- **WHAT TO DO**
What is needed here is a verbatim copy of the records that follow.

_ _ _ _ _ _ _

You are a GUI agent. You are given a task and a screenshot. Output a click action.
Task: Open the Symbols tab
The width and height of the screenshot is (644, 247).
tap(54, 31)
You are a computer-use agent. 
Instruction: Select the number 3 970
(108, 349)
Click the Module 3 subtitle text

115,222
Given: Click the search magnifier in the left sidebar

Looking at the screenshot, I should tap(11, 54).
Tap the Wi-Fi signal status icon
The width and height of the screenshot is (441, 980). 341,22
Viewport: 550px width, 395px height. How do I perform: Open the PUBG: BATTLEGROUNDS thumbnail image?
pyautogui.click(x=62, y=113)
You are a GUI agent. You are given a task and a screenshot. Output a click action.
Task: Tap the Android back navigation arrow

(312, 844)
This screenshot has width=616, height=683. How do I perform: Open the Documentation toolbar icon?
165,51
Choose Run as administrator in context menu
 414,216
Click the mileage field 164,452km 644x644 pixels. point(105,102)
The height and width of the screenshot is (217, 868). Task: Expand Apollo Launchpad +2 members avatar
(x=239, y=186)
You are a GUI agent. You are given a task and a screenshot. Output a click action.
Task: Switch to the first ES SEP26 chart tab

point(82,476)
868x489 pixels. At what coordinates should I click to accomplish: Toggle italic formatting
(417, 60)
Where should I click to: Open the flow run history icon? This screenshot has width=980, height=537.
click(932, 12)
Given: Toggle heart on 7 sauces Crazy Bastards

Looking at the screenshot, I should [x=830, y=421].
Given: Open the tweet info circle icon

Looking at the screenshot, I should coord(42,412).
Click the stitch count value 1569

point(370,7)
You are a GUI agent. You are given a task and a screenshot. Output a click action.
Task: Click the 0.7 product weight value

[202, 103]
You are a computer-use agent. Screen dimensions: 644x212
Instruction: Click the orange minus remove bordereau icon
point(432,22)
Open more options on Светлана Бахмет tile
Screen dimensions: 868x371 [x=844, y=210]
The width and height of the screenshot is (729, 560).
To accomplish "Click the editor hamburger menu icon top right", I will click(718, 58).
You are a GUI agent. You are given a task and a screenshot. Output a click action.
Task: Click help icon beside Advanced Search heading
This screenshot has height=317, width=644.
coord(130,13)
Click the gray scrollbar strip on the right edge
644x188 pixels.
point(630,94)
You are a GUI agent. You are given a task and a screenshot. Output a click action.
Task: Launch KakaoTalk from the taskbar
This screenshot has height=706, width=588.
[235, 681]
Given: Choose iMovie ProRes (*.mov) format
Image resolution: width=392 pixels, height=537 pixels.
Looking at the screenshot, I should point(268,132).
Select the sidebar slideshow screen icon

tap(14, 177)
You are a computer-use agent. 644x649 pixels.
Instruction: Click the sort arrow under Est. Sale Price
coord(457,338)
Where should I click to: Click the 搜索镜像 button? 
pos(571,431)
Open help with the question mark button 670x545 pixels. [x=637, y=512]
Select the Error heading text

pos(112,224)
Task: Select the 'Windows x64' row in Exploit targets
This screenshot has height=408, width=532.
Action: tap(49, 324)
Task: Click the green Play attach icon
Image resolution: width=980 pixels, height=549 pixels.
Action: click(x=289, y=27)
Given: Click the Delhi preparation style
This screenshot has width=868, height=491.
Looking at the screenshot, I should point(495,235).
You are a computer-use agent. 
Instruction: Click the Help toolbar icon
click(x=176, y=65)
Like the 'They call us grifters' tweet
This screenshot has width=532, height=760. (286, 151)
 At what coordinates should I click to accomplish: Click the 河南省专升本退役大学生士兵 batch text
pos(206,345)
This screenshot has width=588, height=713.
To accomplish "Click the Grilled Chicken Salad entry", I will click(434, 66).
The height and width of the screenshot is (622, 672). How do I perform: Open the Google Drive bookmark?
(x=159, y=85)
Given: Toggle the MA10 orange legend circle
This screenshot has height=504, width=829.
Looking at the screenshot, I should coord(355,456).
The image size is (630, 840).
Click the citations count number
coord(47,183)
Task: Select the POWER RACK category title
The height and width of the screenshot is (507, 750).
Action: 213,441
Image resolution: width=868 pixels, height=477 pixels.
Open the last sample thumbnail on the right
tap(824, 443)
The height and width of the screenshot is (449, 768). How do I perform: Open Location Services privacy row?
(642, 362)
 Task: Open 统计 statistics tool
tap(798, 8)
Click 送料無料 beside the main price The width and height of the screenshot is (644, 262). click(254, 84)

_ _ _ _ _ _ _

- **RESULT FOR THIS EXERCISE**
You are a GUI agent. You are given a task and a screenshot. Output a click action.
Task: Open the Symbols tab
The width and height of the screenshot is (644, 247).
tap(54, 31)
You are a computer-use agent. 
Instruction: Select the number 3 970
(108, 349)
Click the Module 3 subtitle text

115,222
Given: Click the search magnifier in the left sidebar

Looking at the screenshot, I should tap(11, 54).
Tap the Wi-Fi signal status icon
The width and height of the screenshot is (441, 980). 341,22
Viewport: 550px width, 395px height. How do I perform: Open the PUBG: BATTLEGROUNDS thumbnail image?
pyautogui.click(x=62, y=113)
You are a GUI agent. You are given a task and a screenshot. Output a click action.
Task: Tap the Android back navigation arrow

(312, 844)
This screenshot has width=616, height=683. How do I perform: Open the Documentation toolbar icon?
165,51
Choose Run as administrator in context menu
 414,216
Click the mileage field 164,452km 644x644 pixels. point(105,102)
The height and width of the screenshot is (217, 868). Task: Expand Apollo Launchpad +2 members avatar
(x=239, y=186)
You are a GUI agent. You are given a task and a screenshot. Output a click action.
Task: Switch to the first ES SEP26 chart tab

point(82,476)
868x489 pixels. At what coordinates should I click to accomplish: Toggle italic formatting
(417, 60)
Where should I click to: Open the flow run history icon? This screenshot has width=980, height=537.
click(932, 12)
Given: Toggle heart on 7 sauces Crazy Bastards

Looking at the screenshot, I should [x=830, y=421].
Given: Open the tweet info circle icon

Looking at the screenshot, I should coord(42,412).
Click the stitch count value 1569

point(370,7)
You are a GUI agent. You are given a task and a screenshot. Output a click action.
Task: Click the 0.7 product weight value

[202, 103]
You are a computer-use agent. Screen dimensions: 644x212
Instruction: Click the orange minus remove bordereau icon
point(432,22)
Open more options on Светлана Бахмет tile
Screen dimensions: 868x371 [x=844, y=210]
The width and height of the screenshot is (729, 560).
To accomplish "Click the editor hamburger menu icon top right", I will click(718, 58).
You are a GUI agent. You are given a task and a screenshot. Output a click action.
Task: Click help icon beside Advanced Search heading
This screenshot has height=317, width=644.
coord(130,13)
Click the gray scrollbar strip on the right edge
644x188 pixels.
point(630,94)
You are a GUI agent. You are given a task and a screenshot. Output a click action.
Task: Launch KakaoTalk from the taskbar
This screenshot has height=706, width=588.
[235, 681]
Given: Choose iMovie ProRes (*.mov) format
Image resolution: width=392 pixels, height=537 pixels.
Looking at the screenshot, I should point(268,132).
Select the sidebar slideshow screen icon

tap(14, 177)
You are a computer-use agent. 644x649 pixels.
Instruction: Click the sort arrow under Est. Sale Price
coord(457,338)
Where should I click to: Click the 搜索镜像 button? 
pos(571,431)
Open help with the question mark button 670x545 pixels. [x=637, y=512]
Select the Error heading text

pos(112,224)
Task: Select the 'Windows x64' row in Exploit targets
This screenshot has height=408, width=532.
Action: tap(49, 324)
Task: Click the green Play attach icon
Image resolution: width=980 pixels, height=549 pixels.
Action: click(x=289, y=27)
Given: Click the Delhi preparation style
This screenshot has width=868, height=491.
Looking at the screenshot, I should point(495,235).
You are a computer-use agent. 
Instruction: Click the Help toolbar icon
click(x=176, y=65)
Like the 'They call us grifters' tweet
This screenshot has width=532, height=760. (286, 151)
 At what coordinates should I click to accomplish: Click the 河南省专升本退役大学生士兵 batch text
pos(206,345)
This screenshot has width=588, height=713.
To accomplish "Click the Grilled Chicken Salad entry", I will click(434, 66).
The height and width of the screenshot is (622, 672). How do I perform: Open the Google Drive bookmark?
(x=159, y=85)
Given: Toggle the MA10 orange legend circle
This screenshot has height=504, width=829.
Looking at the screenshot, I should coord(355,456).
The image size is (630, 840).
Click the citations count number
coord(47,183)
Task: Select the POWER RACK category title
The height and width of the screenshot is (507, 750).
Action: 213,441
Image resolution: width=868 pixels, height=477 pixels.
Open the last sample thumbnail on the right
tap(824, 443)
The height and width of the screenshot is (449, 768). How do I perform: Open Location Services privacy row?
(642, 362)
 Task: Open 统计 statistics tool
tap(798, 8)
Click 送料無料 beside the main price The width and height of the screenshot is (644, 262). click(254, 84)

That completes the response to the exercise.